While Americans panic over a tiny risk, some Africans in Ebola-stricken counties think the entire virus is make-believe.
Illustration by Josh Covarrubias
From the poor preparation of many African governments to the early apathy of Western nations, the current Ebola outbreak has been a grind of slow-moving tragedy. But perhaps the most disturbing and confusing complication is the trend, emerging in hard-hit countries like Liberia and Sierra Leone, of denying Ebola’s existence outright. Over the summer, as reports trickled in of entire hot-zone communities refusing to take precautions and mobs attacking care centers and denying aid teams access to villages, it seemed like an irrational, intractable madness was taking hold. But in truth, these seemingly insane and unfathomable responses are the results of years of strife, governmental ineptitude, and a less-than-sensitive crisis-response rollout. And although there are few ideal solutions to Ebola denial, there are some significant, immediate measures we can take to control and mitigate this dangerous mistrust.

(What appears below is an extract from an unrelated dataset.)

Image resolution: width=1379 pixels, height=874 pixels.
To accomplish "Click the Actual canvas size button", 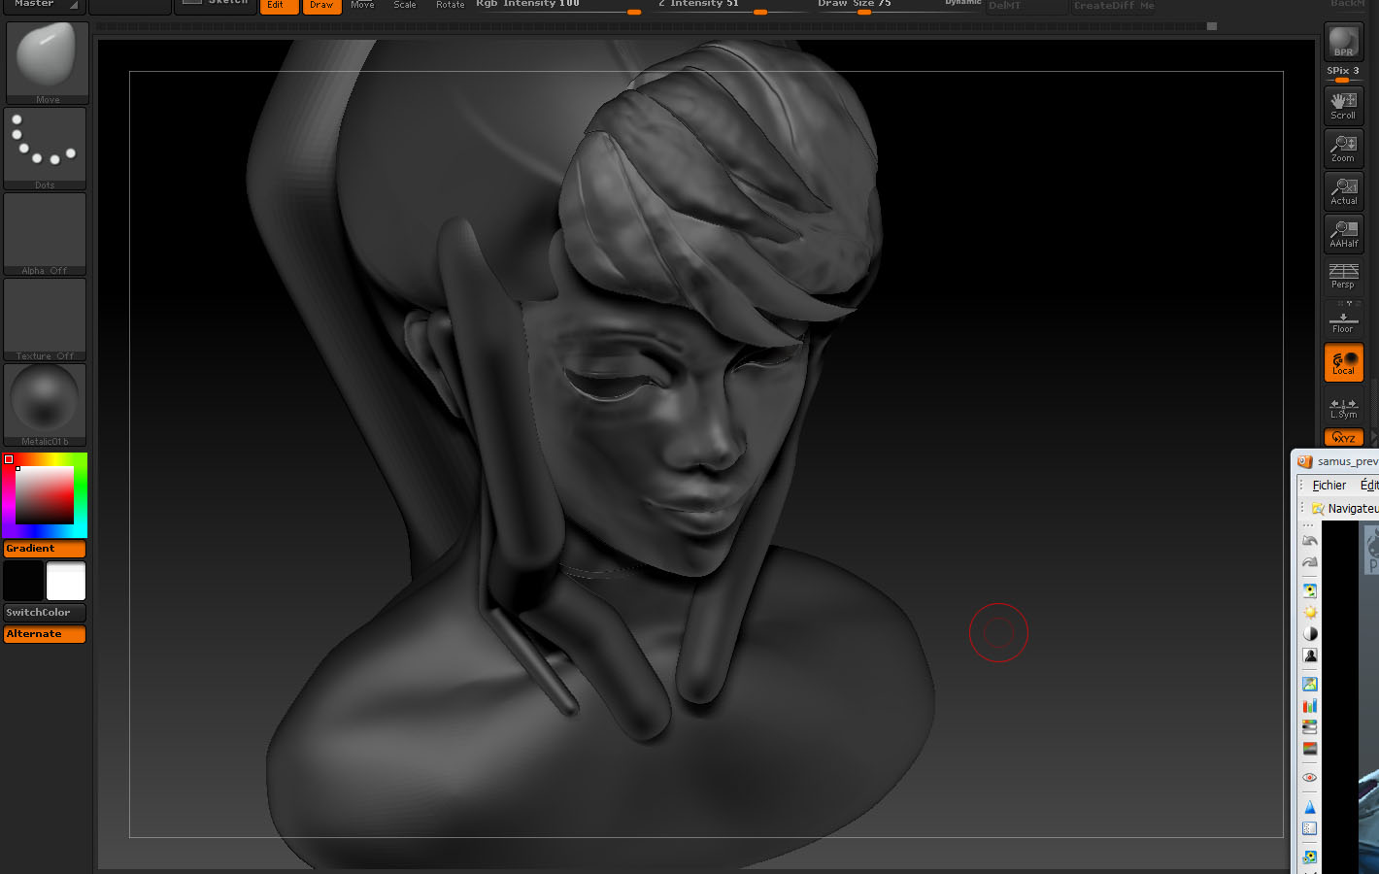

Beyond West Africa, as we watch Ebola’s death toll creep past 4,500 (with more than 9,200 reported cases at last count and up to 1.4 million feared by January), it’s hard to imagine how anyone could deny the disease’s existence. But for many on the ground, Ebola has not had a highly visible day-to-day presence: Given Ebola’s symptomatic similarity to cholera, malaria, and other common illnesses, misdiagnoses have been common. Those who were correctly diagnosed often disappeared from communities before their symptoms manifested, then died in quarantine. In communities recovering from extreme violence and prone to mistrust, these disappearances and deaths naturally abetted rumors of death squads and complex conspiracy theories. It’s a formula we’ve seen before: Think anti-vaccination conspiracies in America, anti-polio treatment in Pakistan, and anti-HIV/AIDS beliefs in South Africa. Those experiences have taught us that conspiratorial beliefs can be extremely persistent, and conventional health-awareness campaigns can accomplish little without trust.
Preparing to enter Ebola treatment unit in LIberia. Image courtesy of CDC Global
Yet as Ebola has spread through West Africa, some argue, people have so far reacted more to the disease itself than to the communities that form the context for the outbreak. Organizations send cars with loudspeakers blaring public health messages down local streets, as disbelief in Ebola is blamed on illiteracy and mocked as unsophisticated superstition, rather than the endemic, recognizable mistrust that it is. Add the sudden intervention of foreigners in alienating and anonymous quarantine suits and curfews enforced by armed soldiers, and you’ve got a recipe for denial, conspiracy, and, eventually, panic.
Ideally, swift responses by local doctors, mediating between community leaders and international physicians, could have headed off this epidemic of denial. But in nations with few provisions, weak governments, and the lowest doctors-per-capita rates in the world, this kind of measured, integrated response was impossible.
Ebola particles budding from an infected cell. Image courtesy of NIAID
Yet even in an imperfect world, there are still viable solutions to denial, panic, and the exacerbations they cause. Experiences with a polio-vaccine boycott in nearby (and recently Ebola-free) Nigeria provide a regionally appropriate playbook for engaging with local community, religious, and traditional elites so that health awareness and preventative measures can gain the most traction. Meanwhile, existing engagement with less skeptical and more media-saturated (read: Ebola-exposed and -believing) diaspora populations can be leveraged—through communication with family back home in Africa—to disseminate information through informal and trusted sources, banking on familial trust and word of mouth. And most recently, Guinea and Liberia have experienced some success in increasing Ebola belief and awareness through its insertion into local media and pop culture, through jokes and songs.
Measures like these won’t stop Ebola in its tracks. But it’ll make the disease real in doubtful communities and at least, hopefully, controllable in panicked communities. That may go a long way in helping overtaxed doctors launch forward in their bids at containment. It would also probably help if we returned global attention to West Africa’s struggling communities as well, rather than focus on America’s doubly overblown Ebola panic, which may end up requiring a round of community engagement, pop-culture education and normalization soon itself.